This issue is illustrated in a recent New York Fed study of the employment-to-population ratio by Samuel Kapon and Joseph Tracy. This ratio nosedived during the recent recession by about 4 percentage points and has barely budged since.
This measure of labor utilization is the clear laggard on any labor market recovery dashboard. But the authors show that it is not so clear that the employment-to-population ratio is really so far from where it should be, once you control for the fact the employment rates tend to be lower for younger and older people and that the age composition within the population has shifted over time. This idea is similar to the one used to estimate the trend labor force participation rate in this Chicago Fed study by Daniel Aaronson, Jonathan Davis, and Luojia Hu. The issue of controlling for dominant demographic trends is one of the reasons we at the Atlanta Fed decided not to feature either the overall employment-to-population ratio or the overall labor force participation rate in our Labor Market Spider Chart.

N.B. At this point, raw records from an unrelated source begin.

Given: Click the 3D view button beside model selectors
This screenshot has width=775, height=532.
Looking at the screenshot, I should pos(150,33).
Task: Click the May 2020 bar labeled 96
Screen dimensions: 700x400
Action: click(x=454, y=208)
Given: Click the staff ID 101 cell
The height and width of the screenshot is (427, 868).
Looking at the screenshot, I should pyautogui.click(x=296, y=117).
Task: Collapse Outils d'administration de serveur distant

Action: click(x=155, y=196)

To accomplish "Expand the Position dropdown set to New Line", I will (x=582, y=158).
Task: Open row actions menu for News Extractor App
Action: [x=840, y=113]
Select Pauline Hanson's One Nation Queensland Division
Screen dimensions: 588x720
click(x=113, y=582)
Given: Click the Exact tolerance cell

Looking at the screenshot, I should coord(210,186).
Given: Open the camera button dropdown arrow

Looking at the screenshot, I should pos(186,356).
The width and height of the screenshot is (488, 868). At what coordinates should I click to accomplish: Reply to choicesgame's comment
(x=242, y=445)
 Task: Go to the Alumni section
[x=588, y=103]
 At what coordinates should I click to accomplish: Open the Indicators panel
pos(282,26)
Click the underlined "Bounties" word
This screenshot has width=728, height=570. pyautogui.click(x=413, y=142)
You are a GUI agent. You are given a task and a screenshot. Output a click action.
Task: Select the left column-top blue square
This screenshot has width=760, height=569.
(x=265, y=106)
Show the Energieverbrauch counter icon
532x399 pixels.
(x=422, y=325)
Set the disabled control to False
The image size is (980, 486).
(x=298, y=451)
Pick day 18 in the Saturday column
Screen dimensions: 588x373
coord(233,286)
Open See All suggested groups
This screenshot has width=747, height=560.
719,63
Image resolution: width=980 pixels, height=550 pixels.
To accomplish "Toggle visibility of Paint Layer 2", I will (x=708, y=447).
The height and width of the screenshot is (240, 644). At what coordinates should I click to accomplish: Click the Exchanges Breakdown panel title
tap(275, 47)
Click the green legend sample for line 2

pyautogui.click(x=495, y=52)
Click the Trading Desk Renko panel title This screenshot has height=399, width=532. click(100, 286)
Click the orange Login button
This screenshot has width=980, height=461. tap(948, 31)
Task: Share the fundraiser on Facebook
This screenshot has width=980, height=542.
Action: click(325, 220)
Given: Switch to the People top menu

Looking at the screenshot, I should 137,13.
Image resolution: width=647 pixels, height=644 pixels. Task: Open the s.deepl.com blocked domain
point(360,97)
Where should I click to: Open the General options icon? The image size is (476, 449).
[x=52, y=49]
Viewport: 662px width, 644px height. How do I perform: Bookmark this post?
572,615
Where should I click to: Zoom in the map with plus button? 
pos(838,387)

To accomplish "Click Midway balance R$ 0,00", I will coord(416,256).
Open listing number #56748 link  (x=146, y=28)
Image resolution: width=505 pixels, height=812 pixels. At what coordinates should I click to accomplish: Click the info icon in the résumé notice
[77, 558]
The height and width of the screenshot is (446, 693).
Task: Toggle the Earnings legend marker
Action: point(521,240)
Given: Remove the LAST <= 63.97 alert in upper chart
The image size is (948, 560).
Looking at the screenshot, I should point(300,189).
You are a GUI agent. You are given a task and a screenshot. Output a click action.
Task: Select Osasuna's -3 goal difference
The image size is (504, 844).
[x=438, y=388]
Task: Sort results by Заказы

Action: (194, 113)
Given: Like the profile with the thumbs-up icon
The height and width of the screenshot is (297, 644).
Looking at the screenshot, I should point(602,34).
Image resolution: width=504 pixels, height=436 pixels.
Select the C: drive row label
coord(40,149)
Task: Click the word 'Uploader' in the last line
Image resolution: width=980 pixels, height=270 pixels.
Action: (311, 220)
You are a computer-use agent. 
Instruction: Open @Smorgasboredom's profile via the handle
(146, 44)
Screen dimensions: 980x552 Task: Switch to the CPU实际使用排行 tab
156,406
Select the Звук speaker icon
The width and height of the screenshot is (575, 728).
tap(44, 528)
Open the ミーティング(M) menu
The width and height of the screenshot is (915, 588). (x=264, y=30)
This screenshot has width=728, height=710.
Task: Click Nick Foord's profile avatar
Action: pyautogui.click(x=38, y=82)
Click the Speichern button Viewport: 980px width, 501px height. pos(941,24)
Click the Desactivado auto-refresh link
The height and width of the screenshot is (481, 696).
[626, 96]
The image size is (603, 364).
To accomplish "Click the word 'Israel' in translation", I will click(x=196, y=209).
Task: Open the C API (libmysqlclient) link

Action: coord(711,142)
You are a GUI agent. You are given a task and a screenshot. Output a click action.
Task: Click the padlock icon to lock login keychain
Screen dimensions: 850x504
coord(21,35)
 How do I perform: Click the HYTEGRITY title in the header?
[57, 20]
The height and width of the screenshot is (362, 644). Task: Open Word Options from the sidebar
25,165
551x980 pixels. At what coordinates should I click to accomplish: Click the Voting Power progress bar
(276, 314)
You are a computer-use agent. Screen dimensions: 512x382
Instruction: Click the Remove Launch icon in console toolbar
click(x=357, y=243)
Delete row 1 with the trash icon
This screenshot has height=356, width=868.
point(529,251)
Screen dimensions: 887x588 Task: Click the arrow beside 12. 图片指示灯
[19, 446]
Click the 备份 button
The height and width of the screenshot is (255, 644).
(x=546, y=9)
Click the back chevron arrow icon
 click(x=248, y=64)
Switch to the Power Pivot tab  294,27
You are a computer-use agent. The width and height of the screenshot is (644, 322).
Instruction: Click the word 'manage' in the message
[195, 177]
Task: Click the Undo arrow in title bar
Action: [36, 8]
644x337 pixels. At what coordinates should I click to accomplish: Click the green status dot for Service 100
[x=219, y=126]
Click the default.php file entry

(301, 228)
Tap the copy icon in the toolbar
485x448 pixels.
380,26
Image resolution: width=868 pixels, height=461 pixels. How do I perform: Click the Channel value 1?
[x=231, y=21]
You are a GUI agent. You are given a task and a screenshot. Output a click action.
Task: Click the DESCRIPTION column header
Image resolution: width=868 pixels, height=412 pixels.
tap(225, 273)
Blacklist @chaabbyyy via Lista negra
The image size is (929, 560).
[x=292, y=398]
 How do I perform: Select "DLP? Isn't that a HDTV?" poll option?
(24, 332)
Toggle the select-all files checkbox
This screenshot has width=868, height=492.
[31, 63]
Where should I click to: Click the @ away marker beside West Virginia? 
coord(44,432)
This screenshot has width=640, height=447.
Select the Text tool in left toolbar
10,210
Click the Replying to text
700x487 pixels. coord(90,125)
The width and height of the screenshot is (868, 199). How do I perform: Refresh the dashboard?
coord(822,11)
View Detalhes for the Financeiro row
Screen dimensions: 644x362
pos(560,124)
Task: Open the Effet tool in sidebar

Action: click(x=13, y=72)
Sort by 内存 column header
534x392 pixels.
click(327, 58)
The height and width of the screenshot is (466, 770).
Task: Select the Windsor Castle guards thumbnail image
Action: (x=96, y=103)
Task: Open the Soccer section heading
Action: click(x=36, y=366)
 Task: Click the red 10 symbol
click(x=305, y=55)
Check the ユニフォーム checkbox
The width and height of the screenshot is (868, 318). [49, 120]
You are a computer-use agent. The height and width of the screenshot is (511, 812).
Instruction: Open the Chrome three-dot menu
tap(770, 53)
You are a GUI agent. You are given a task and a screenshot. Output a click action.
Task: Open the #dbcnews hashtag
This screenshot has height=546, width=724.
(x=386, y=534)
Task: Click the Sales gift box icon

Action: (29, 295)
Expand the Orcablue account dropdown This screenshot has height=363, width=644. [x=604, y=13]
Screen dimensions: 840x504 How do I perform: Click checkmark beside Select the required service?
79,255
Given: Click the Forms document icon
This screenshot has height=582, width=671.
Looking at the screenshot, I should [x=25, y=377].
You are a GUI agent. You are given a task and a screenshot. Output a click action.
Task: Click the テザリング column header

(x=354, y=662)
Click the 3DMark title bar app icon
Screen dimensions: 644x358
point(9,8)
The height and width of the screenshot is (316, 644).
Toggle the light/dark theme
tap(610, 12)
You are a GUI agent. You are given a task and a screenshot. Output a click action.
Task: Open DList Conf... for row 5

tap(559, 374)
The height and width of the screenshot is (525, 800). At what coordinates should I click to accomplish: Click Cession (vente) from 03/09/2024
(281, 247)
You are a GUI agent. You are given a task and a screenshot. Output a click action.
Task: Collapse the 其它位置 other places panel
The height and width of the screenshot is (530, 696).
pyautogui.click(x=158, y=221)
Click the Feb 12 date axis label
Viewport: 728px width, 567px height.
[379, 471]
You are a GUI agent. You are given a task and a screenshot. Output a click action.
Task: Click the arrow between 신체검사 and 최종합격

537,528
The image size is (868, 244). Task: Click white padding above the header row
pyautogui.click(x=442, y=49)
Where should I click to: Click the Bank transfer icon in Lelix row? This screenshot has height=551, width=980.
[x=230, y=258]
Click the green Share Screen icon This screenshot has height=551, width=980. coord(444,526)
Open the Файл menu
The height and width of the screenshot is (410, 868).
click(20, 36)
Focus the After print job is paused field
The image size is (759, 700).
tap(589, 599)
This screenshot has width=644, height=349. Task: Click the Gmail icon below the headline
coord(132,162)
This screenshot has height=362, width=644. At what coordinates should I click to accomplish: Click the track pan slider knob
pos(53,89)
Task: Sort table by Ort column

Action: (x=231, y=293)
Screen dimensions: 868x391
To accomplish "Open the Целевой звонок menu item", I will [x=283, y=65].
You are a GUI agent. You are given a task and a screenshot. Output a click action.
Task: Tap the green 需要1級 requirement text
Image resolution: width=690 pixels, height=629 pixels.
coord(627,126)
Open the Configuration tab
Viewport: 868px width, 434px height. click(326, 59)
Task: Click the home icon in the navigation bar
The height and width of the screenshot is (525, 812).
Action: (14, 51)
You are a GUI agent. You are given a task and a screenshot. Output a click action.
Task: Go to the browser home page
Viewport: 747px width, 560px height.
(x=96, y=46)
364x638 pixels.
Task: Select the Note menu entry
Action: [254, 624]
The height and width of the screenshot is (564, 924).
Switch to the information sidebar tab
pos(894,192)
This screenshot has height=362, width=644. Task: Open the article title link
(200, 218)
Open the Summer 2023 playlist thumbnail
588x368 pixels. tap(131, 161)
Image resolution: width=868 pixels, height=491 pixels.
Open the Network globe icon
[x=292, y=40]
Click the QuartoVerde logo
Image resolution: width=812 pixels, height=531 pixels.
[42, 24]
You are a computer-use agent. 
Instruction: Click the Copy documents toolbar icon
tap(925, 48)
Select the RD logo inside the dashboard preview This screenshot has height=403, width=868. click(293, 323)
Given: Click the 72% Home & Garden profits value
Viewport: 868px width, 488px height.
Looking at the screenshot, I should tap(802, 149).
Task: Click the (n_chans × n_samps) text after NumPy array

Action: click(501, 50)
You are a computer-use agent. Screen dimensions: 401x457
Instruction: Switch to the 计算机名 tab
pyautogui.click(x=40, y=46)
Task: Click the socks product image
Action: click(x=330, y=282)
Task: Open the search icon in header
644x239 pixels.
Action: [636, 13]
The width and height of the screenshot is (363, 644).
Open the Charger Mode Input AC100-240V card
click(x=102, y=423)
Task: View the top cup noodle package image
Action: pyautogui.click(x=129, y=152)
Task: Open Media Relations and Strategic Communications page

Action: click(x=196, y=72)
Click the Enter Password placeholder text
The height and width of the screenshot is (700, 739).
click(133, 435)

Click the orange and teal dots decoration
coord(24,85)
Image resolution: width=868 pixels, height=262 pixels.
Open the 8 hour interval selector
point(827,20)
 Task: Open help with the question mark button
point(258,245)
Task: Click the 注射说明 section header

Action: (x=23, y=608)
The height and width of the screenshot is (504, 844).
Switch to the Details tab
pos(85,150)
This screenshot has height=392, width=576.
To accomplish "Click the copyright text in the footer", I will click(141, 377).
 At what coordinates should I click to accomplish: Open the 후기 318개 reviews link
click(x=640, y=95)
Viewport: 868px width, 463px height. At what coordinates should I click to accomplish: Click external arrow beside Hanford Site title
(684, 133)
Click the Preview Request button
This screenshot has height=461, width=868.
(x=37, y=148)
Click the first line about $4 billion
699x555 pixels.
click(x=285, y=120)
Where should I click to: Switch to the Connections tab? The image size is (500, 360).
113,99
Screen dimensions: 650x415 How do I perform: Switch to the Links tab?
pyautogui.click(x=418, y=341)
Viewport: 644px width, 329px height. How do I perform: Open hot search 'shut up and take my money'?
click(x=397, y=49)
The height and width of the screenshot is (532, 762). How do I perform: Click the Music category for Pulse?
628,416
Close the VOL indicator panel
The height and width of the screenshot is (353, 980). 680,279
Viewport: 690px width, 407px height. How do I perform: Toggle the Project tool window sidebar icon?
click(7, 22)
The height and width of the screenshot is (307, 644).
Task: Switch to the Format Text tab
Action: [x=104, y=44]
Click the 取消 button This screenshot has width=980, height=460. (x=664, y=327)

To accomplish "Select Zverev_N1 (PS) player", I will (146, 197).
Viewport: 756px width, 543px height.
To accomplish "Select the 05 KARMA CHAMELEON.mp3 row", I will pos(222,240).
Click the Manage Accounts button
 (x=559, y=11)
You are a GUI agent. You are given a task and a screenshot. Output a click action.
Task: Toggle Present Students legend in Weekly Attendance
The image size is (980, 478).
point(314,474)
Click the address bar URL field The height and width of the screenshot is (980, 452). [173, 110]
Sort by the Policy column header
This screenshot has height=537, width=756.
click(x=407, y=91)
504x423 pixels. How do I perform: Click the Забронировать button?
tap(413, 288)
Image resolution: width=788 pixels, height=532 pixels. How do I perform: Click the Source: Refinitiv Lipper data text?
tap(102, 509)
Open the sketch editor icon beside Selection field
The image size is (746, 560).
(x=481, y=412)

A simple, and admittedly crude, alternative to computing the demographically adjusted employment-to-population ratio trend is to look at a segment of the population that is on a relatively flat part of the employment (or participation) rate curve. A common standard for this is the so-called prime-aged population (people aged 25 to 54). These individuals are less likely to be making retirement decisions than older individuals and are less likely to be making schooling decisions than younger people. Of course, this approach doesn't control for within-cohort factors like educational differences.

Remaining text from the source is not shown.